> **Requirements**: Please report every line in the data below that contains the word "width".
--- begin Source material ---
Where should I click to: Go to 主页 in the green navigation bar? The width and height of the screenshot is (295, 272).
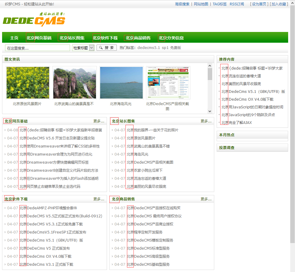coord(14,38)
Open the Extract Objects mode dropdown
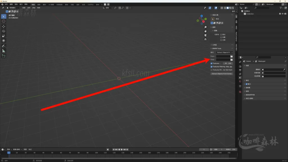 click(x=224, y=53)
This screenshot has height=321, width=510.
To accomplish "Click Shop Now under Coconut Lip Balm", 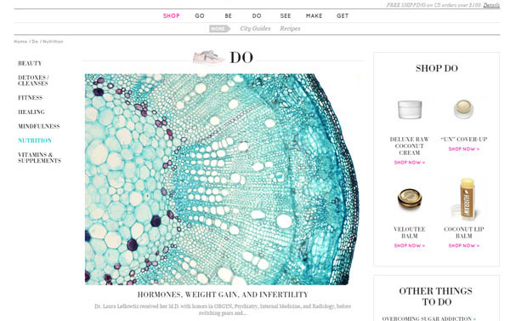I will pyautogui.click(x=464, y=246).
--- end Source material ---
> **Solution to this task**:
Where should I click to: Go to 主页 in the green navigation bar? The width and height of the screenshot is (295, 272).
This screenshot has height=321, width=510.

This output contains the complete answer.